As often happens when I'm away from home, the flat has been "tidied" by my fellow incumbent.

This urge to rearrange books or re-file journals usually occurs in the midnight hour. Once, dreading me returning the next morning to discover the living room swamped by a tsunami of books from a massive bookcase he was relocating, he was up until dawn getting everything back into place. I must admit, the room looked a whole lot better when I got home, even if he didn't.

The latest blitz on the premises was relatively tame. Several square feet of carpet remained available for walking, so long as one was able to leap between them, in the process clearing the towers of books and box files that separated them. No problem for Jessica Ennis, less easy for me.

Yet as always, his excavations threw up some long-lost gems. So it was I found myself absorbed in an issue of the New Edinburgh Review, from winter 1978. Edited by James Campbell, now a stalwart of the TLS, every page was interesting. From short stories by George Mackay Brown and Ron Butlin, poems by Brian McCabe, Charles Tomlinson and Douglas Dunn (Subterranean Piss Parlour, Glasgow), to intellectual and lucid articles by the likes of the late, lamented Angus Calder (on African literature) and James Young (kailyard history), it was a small feast.

Scotland once had a proud tradition of well-funded literary magazines. Despite the death of several, many continue to limp on, Edinburgh Review, Gutter, The Dark Horse, Chapman and Northwards Now among them, while new titles regularly appear. The survival of all these, dependent as they are on dwindling state support, is precarious to say the least.

It's not the appetite for them that's died but the funding. Living as I do with the editor of the Scottish Review of Books, this is a common topic of conversation. In fact, please consider this column a plea for a zillionaire to step into the breach and back a Scottish literary journal of his or her choice.

Even those bankrolled by the rich, however, can find themselves toiling. The London Review of Books, edited by Mary-Kay Wilmers, is famously in debt to her family trust to the tune, according to the latest figures, of tens of millions a year. More recently, the Tetra Pak heiress Sigrid Rausing, owner of Granta magazine and its book publishing wing, has also been feeling the pinch. Partly because of proposed cutbacks, in the past few weeks Granta has seen a slew of senior staff resign. Among them is the magazine's editor John Freeman, an occasional reviewer on these pages, and his deputy. The art director and associate editor are also leaving, and other departures are in the pipeline. As one insider is quoted as saying, it's a "complete bloody disaster".

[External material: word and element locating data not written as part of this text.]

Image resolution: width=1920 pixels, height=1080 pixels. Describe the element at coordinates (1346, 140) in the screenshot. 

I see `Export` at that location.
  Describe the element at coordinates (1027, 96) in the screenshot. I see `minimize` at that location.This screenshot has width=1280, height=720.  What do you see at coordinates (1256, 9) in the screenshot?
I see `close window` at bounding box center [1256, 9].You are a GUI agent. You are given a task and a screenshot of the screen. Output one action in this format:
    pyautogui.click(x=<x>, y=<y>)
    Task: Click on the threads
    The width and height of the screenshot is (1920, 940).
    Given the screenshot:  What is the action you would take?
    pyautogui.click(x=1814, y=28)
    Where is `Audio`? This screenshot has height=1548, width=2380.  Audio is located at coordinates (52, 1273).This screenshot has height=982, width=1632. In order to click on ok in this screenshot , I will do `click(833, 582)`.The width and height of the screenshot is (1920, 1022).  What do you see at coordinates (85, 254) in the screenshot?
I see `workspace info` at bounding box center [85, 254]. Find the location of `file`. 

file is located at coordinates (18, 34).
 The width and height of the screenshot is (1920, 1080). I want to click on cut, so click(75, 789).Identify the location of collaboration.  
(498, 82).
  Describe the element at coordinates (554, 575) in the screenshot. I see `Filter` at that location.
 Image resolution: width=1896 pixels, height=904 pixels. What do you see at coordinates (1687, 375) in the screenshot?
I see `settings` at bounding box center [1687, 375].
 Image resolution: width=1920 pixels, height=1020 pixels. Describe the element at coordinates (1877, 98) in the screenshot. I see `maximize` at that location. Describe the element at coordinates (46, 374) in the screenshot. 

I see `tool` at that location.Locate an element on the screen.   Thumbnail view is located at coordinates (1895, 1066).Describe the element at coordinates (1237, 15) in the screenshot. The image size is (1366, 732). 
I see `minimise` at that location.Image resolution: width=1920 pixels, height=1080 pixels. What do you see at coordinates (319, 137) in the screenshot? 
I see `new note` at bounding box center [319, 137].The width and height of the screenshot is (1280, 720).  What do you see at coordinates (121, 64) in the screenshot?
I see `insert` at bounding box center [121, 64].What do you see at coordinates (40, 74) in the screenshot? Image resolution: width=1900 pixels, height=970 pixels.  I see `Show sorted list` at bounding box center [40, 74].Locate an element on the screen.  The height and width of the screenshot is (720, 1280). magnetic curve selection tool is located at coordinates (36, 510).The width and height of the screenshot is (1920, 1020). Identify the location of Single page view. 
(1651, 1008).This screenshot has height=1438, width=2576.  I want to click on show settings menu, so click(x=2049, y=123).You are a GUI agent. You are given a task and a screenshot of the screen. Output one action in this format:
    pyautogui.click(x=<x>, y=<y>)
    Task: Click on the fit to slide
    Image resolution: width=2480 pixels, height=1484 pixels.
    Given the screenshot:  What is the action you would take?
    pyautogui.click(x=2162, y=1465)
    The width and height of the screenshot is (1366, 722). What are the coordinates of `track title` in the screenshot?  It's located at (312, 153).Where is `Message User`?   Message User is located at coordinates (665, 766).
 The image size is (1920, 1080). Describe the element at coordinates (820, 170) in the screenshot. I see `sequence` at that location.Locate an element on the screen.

Rausing has said her reasons are financial, hence closing their New York office and the art department, and merging the position of magazine editor with the commissioning editor for Granta and Portobello Books into the single post of editor-in-chief. As she commented, "The magazine I don't think will ever be profitable, but I am certainly hoping that the book side will make money."

In this climate economising is hardly unusual in publishing or literary magazines. Nor can one criticise Rausing for trying to plug the drain. No matter how well-off one is, losing money by the fistful makes little sense. Nor does running an outfit entirely on debt. For canny retrenchment, one need look no further than last year's short-lived Arts Journal, which survived for a mere two issues before its wealthy backer decided enough was enough.

As the crisply functional black and white edition of the New Edinburgh Review showed, a literary magazine need not be luxuriously glossy or flash to do its job well. A clear layout, good writing and informed opinion is what's required. That, and a philanthropist prepared to dig deep in their pockets. Then again, they used to ask, "How does a billionaire become a millionaire? By buying a football club." That could now be rewritten, replacing the football club with a literary magazine.